Data excerpts:
◆ ◆ ◆ ◆
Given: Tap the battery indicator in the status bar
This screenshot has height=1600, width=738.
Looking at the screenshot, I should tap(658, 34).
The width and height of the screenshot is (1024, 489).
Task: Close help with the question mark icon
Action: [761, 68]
◆ ◆ ◆ ◆
What is required:
Copy out the records once more, with nothing altered.

Exercise result:
Given: Tap the battery indicator in the status bar
This screenshot has height=1600, width=738.
Looking at the screenshot, I should tap(658, 34).
The width and height of the screenshot is (1024, 489).
Task: Close help with the question mark icon
Action: [761, 68]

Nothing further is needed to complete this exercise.